*GIVEN PASSAGE*
Sunday, May 13, 2012

Mamma Mia!

Although I agree that mothers do assume a very important position in most children's development, I couldn't help but see sense when a friend voiced her dissent to the general eulogy for mothers to me some months ago. She said we have been brought up in a culture where we've been taught to believe that mothers always do things for the benefit of their offspring. And hence, that has been popular belief for quite long now.


Some mothers may not have been mothers    some out of whim, some because of force.


And hence, this post is NOT my vote of thanks solely to all the mothers of the world. It's my way of thanking everyone who has done what one would want a mother to do. I clarify, I am not speaking of the stereotypical responsibilities with which women have been entrusted for ages. 


Some children do not have mothers. And yet, if they grow up to be responsible, caring, well-balanced individuals, it does mean that they must have some person who holds light in the cup of their palm, a mother-figure who guides them, explicitly or implicitly, to choose a path; or to make the best of what they have; or to not lose faith.


A mother-figure in Social Psychology is a leader of a group, who plays a key role in supporting the group emotionally. 


Our Hindi teacher in school was once speaking to us about poets. She spoke of them as though, and not wrongly so, under two camps    one with the likes of Sant Kabir, and the other with Tulsidas, et al. While Sant Kabir preached that one must find God everywhere (in oneself, too) and not search for Him/Her/It, Tulsidas said there were the Gods and there were humans. Neither, our teacher said, was wrong per se. Sant Kabir tried bringing about a revolution of sorts among people who would resign to blatant fatalism. Tulsidas, meanwhile, was medicine to the Narcissistic overestimation of one's own capabilities.


What do I mean to establish by comparing two mother-figures from the past to all the mother-figures today? Just that, like everyone else, mother-figures are mortal and are susceptible to opinions and biases and mistakes, and that one mustn't lose hope in life just because one hasn't had the right kind of guidance.


To whom does my love go today, then? It belongs to all those individuals who, despite having been flawed individuals, have let their wards, siblings, neighbours or friends choose their ways in the world; who have lent a shoulder to someone who needed desperately to cry; who have been with people through silences and through tempests; and to all who have been snuffed out or have glowed through the uncertainties of being the light in others' lives.


Of course, I also thank my own mother for having been for me through whatever I have been in, but also every individual apart from her who has shared bouquets and borne brickbats    or has inspired me to; to everyone who taught me that the world must run not on the principle of division, but of sharing.


And I thank every mother of the world who dared to give birth in the face of calamity or gloom, having chosen hope over everything else.


And I thank every mother who thought for her child.

*DATA EXTRACT*

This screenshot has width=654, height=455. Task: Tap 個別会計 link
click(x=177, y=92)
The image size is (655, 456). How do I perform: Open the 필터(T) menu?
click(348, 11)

*EXERCISE PROMPT*
How does the post on mother-figures define a mother-figure in Social Psychology? The listing isn't needed and can be set aside.

*ANSWER SECTION*
A leader of a group who plays a key role in supporting the group emotionally.